_Written request_
Reproduce every line of the material below verbatim, omitting the pictures.

Records from a data source

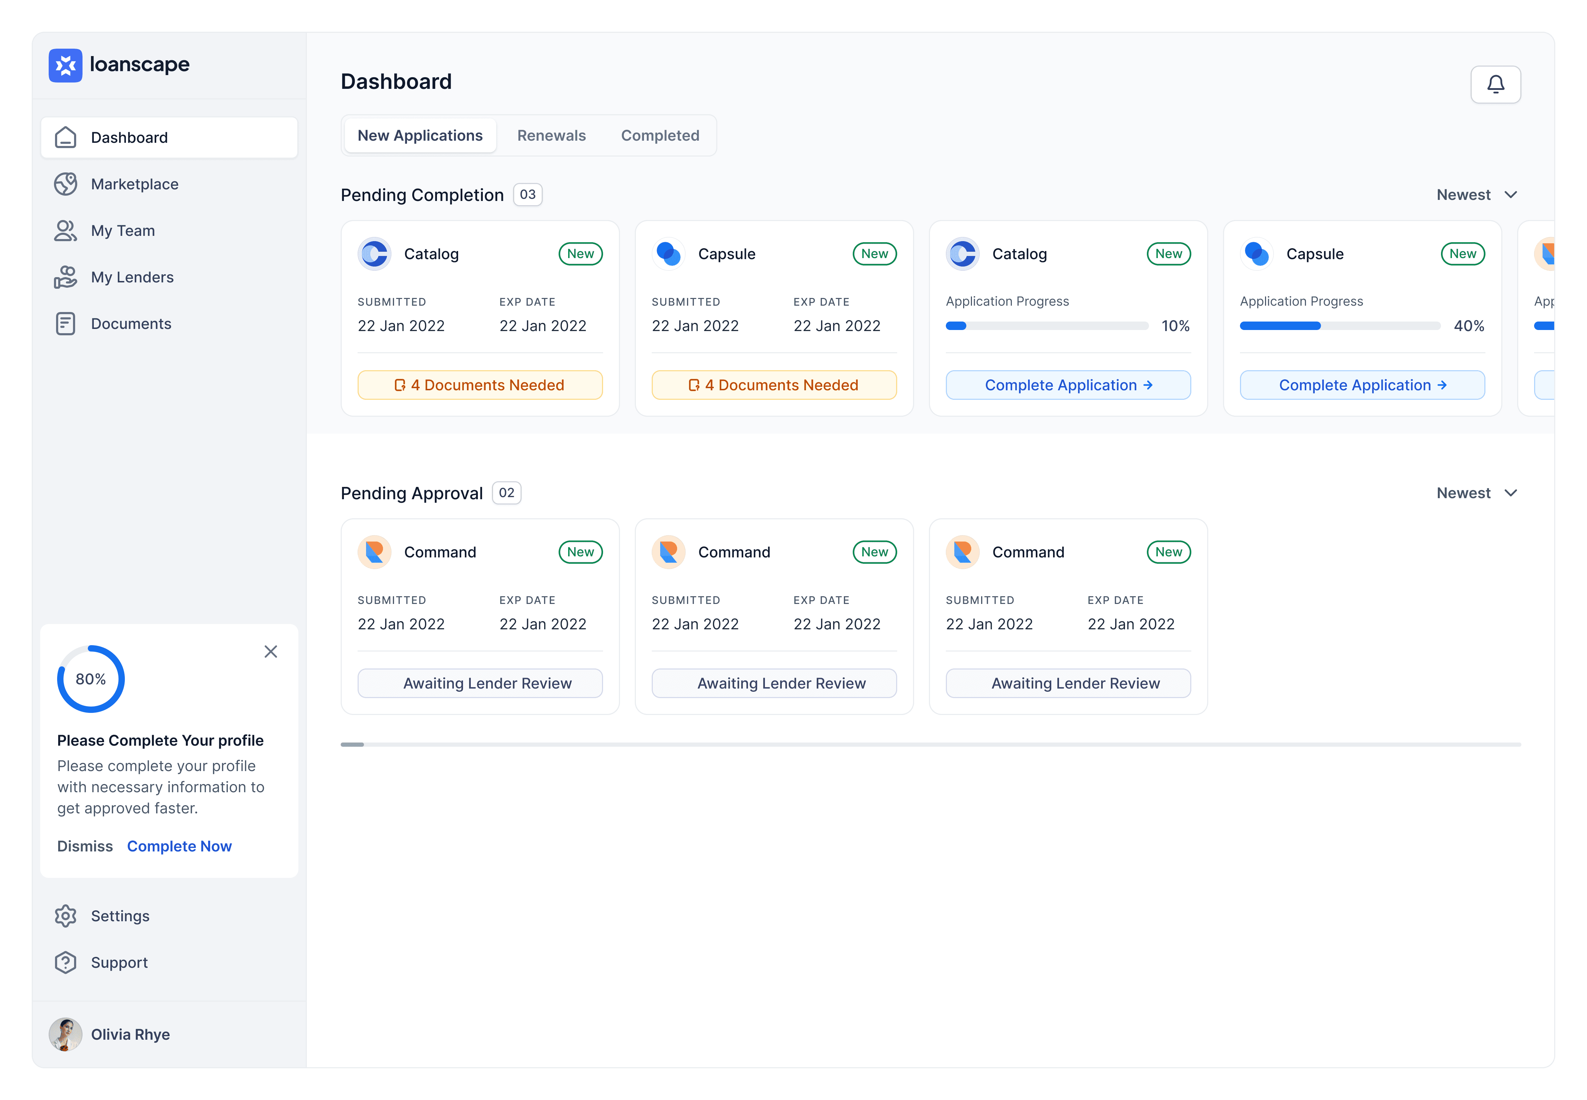Close the profile completion card
1587x1100 pixels.
(x=270, y=652)
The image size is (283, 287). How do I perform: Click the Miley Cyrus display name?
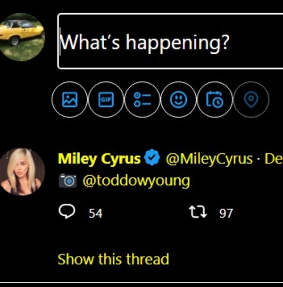tap(99, 159)
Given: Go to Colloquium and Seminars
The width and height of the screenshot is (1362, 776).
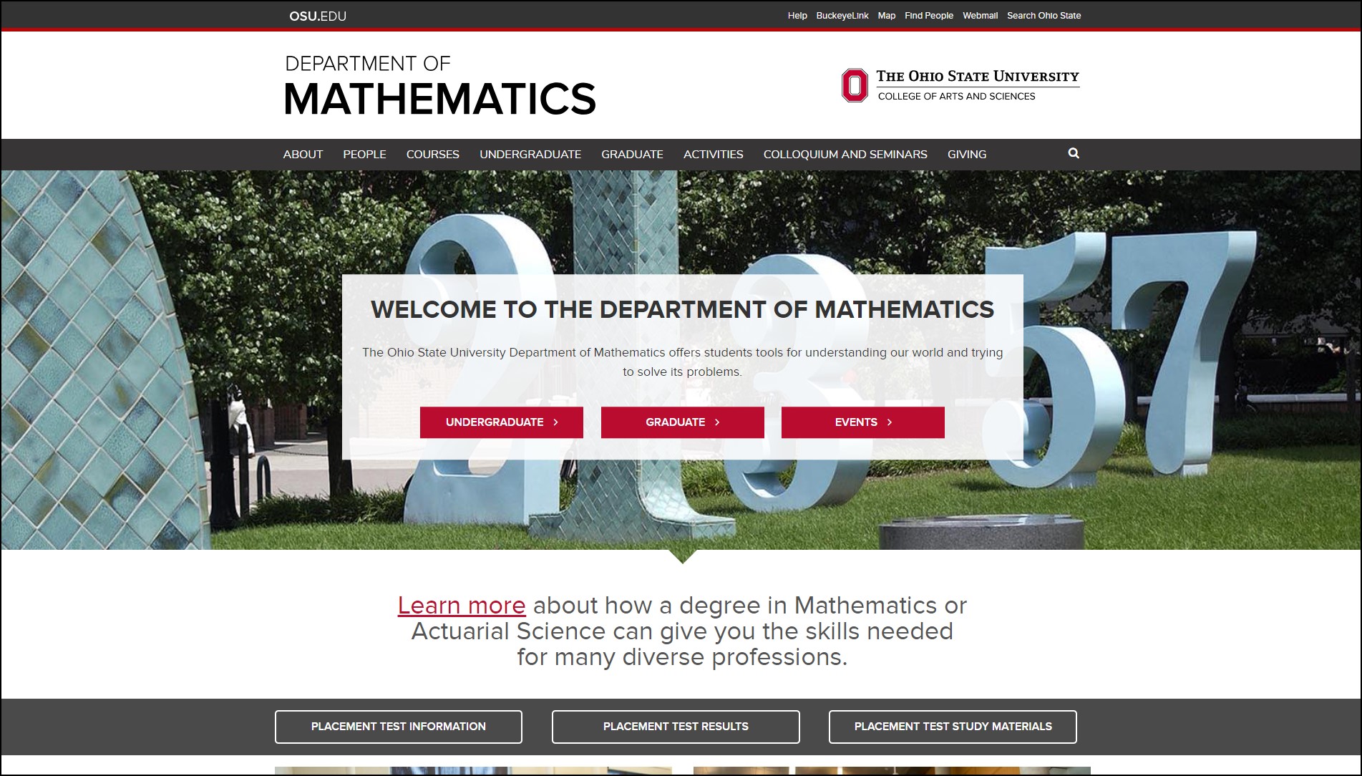Looking at the screenshot, I should tap(845, 155).
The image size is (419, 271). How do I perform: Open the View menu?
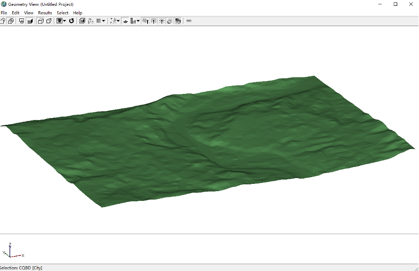pos(29,13)
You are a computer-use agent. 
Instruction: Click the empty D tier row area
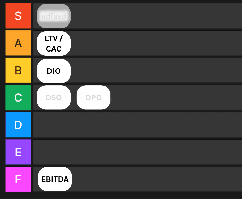click(138, 125)
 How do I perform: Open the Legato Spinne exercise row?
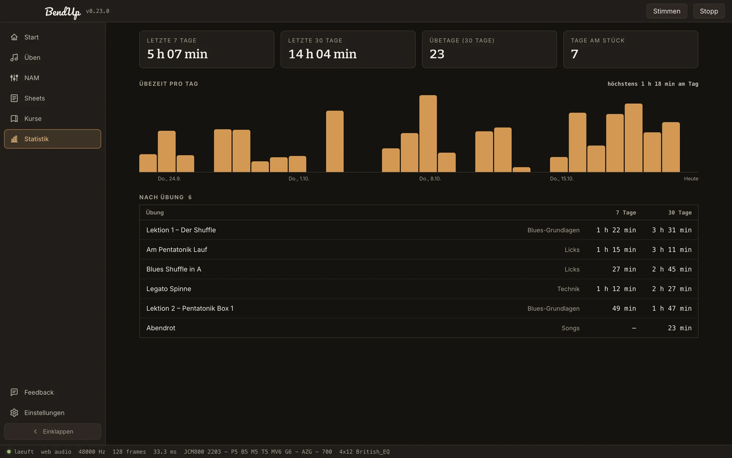[419, 289]
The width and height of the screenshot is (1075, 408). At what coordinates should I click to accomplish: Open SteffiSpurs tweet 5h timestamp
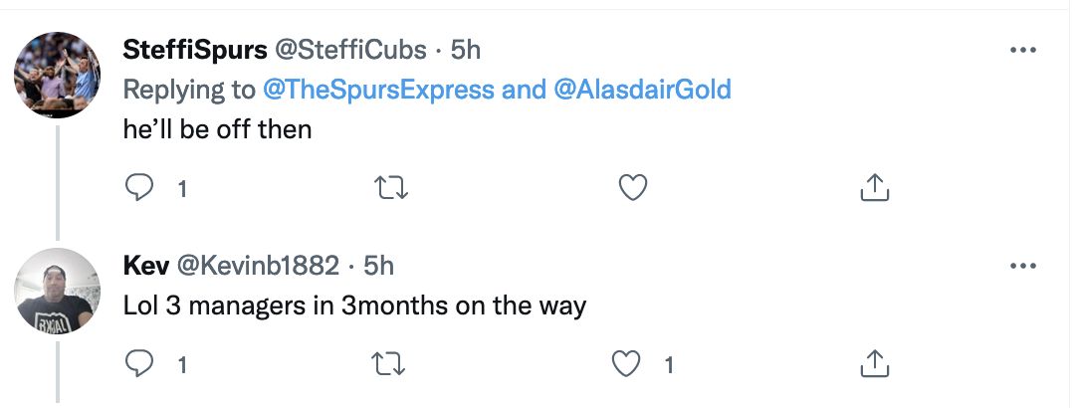click(466, 50)
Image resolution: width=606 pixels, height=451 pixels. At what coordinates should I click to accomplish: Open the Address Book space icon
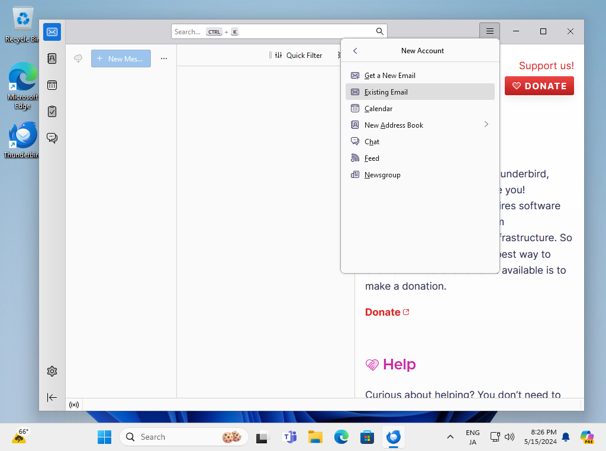click(x=52, y=59)
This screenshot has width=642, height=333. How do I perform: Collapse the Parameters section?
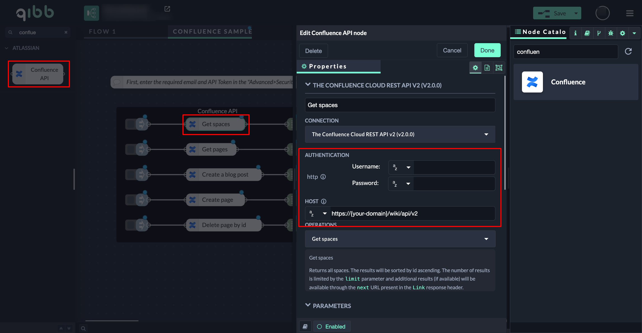308,306
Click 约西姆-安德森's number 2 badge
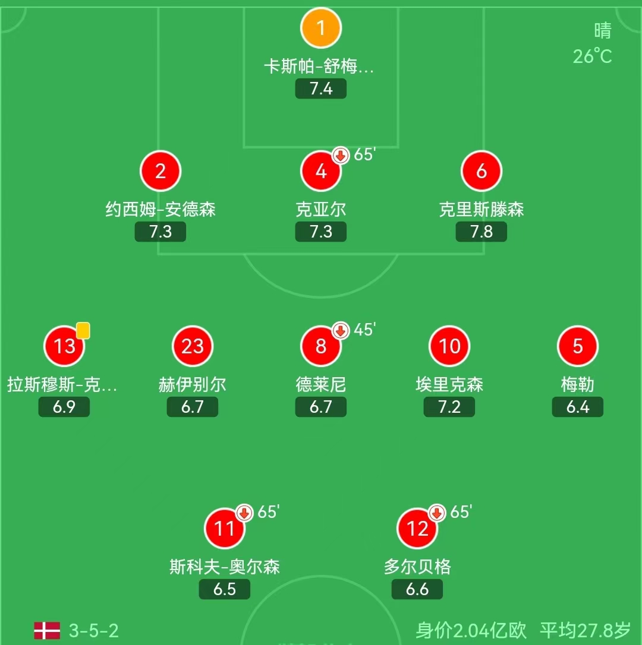The width and height of the screenshot is (642, 645). [x=160, y=171]
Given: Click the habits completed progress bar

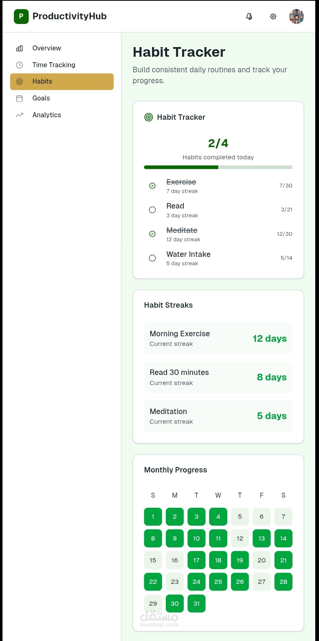Looking at the screenshot, I should 218,167.
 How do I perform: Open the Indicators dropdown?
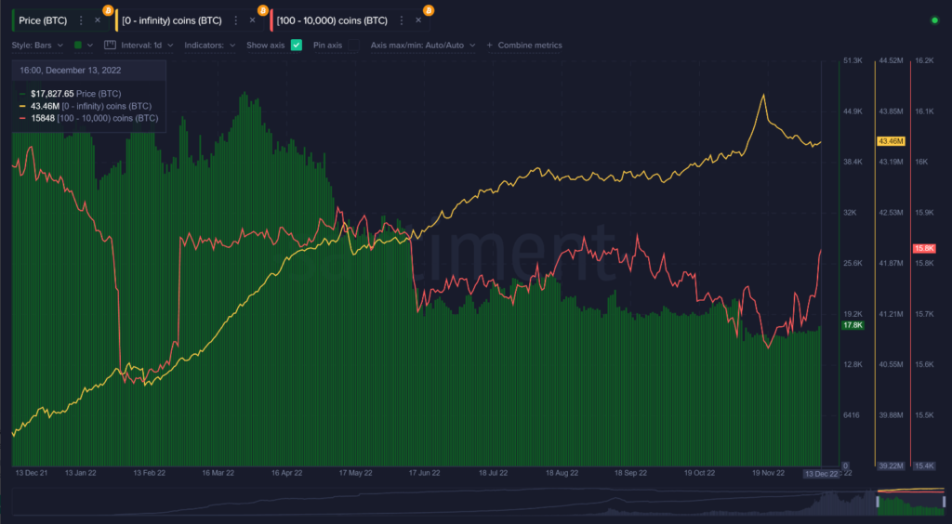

_Solution_
Close the profile completion card
1587x1100 pixels.
(x=270, y=652)
The image size is (283, 287). How do I perform: Click the Miley Cyrus display name?
tap(99, 159)
Given: Go to Colloquium and Seminars
The width and height of the screenshot is (1362, 776).
Looking at the screenshot, I should tap(845, 155).
The image size is (419, 271). How do I perform: Open the View menu?
pos(29,13)
You are a computer-use agent. 
Instruction: Click the empty D tier row area
click(138, 125)
 How do I perform: Open the Legato Spinne exercise row?
[419, 289]
The width and height of the screenshot is (1075, 408). At what coordinates should I click to accomplish: Open SteffiSpurs tweet 5h timestamp
click(466, 50)
Image resolution: width=606 pixels, height=451 pixels. At what coordinates should I click to accomplish: Open the Address Book space icon
click(x=52, y=59)
This screenshot has width=642, height=333. How do I perform: Collapse the Parameters section?
308,306
Click 约西姆-安德森's number 2 badge
The width and height of the screenshot is (642, 645). [x=160, y=171]
Given: Click the habits completed progress bar

Looking at the screenshot, I should 218,167.
 How do I perform: Open the Indicators dropdown?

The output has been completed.